2)Two objects are initially the same height above the ground. Simultaneously, one is released from rest and the other is shot horizontally with an initial speed of 2.5 m/s. The two objects collide after falling 20.0 m. How far apart were the objects initially?
To find the initial distance between the two objects, we need to consider the time it takes for both objects to hit the ground.

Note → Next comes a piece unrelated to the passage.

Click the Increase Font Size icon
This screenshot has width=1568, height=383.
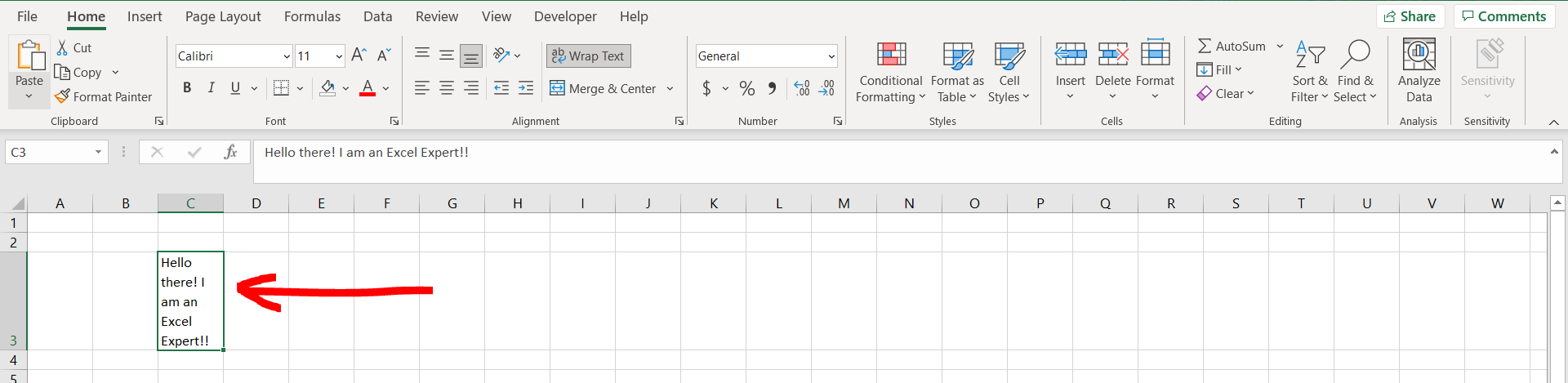(359, 56)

First, let's find the time it takes for the object released from rest to fall 20.0 m. We can use the equation of motion for free fall:
h = (1/2) * g * t^2
Where:
h is the height (20.0 m)
g is the acceleration due to gravity (9.8 m/s^2)
t is the time taken
Rearranging the equation, we have:
t^2 = (2 * h) / g
Substituting the values into the equation:
t^2 = (2 * 20.0) / 9.8
t^2 ≈ 4.08
Taking the square root of both sides, we find:
t ≈ 2.02 s
Now, let's find the time it takes for the horizontally shot object to hit the ground. Since there is no vertical acceleration, the time can be calculated solely based on the vertical motion of the object released from rest. Both objects hit the ground at the same time, so the time it takes for the horizontally shot object to travel the initial distance needs to be the same as the time calculated above.
We can use the equation of motion, s = v * t, where s is the distance and v is the velocity:
s = v * t
Substituting the values into the equation:
s = 2.5 m/s * 2.02 s
s ≈ 5.05 m
Therefore, the initial distance between the two objects was approximately 5.05 meters.
To solve this problem, we can break it down into two parts: the vertical motion and the horizontal motion.
1) Vertical motion:
Let's assume the two objects collide after a time t. We can use the equation of motion for free fall to find the time it takes for an object to fall a certain distance.
The equation of motion for free fall is: h = 1/2 * g * t^2, where h is the vertical distance, g is the acceleration due to gravity (approximately 9.8 m/s^2), and t is the time.
For the object released from rest:
The vertical distance it travels can be calculated as: h1 = 1/2 * g * t^2
For the object shot horizontally:
When an object is shot horizontally, its vertical motion is the same as that of an object released from rest. Thus, the vertical distance it travels can also be calculated as: h2 = 1/2 * g * t^2
Since the two objects collide after falling 20.0 m, we can set h1 + h2 = 20.0 m:
1/2 * g * t^2 + 1/2 * g * t^2 = 20.0 m
Simplifying the equation, we have: g * t^2 = 40.0 m
2) Horizontal motion:
The horizontal motion of the object shot horizontally is uniform with an initial speed of 2.5 m/s. We can use the formula: d = v * t, where d is the horizontal distance, v is the initial velocity, and t is the time.
Since both objects are released at the same time, the time taken is the same for both objects. Therefore, the horizontal distances traveled by the two objects are equal.
Let's assume the horizontal distance traveled by both objects is d.
According to the information provided, the horizontal distance traveled by the object shot horizontally is d = 2.5 * t.
To find the initial distance between the objects, we need to find the time it takes for the objects to collide.
Substituting d = 2.5 * t and g * t^2 = 40.0 m into the equation: d = 2.5 * t, we have:
2.5 * t = 40.0
Solving for t, we get: t = 16 s
Now, we can substitute the value of t into the equation d = 2.5 * t to find the initial distance:
d = 2.5 * 16 = 40 m
Therefore, the initial distance between the objects was 40 meters.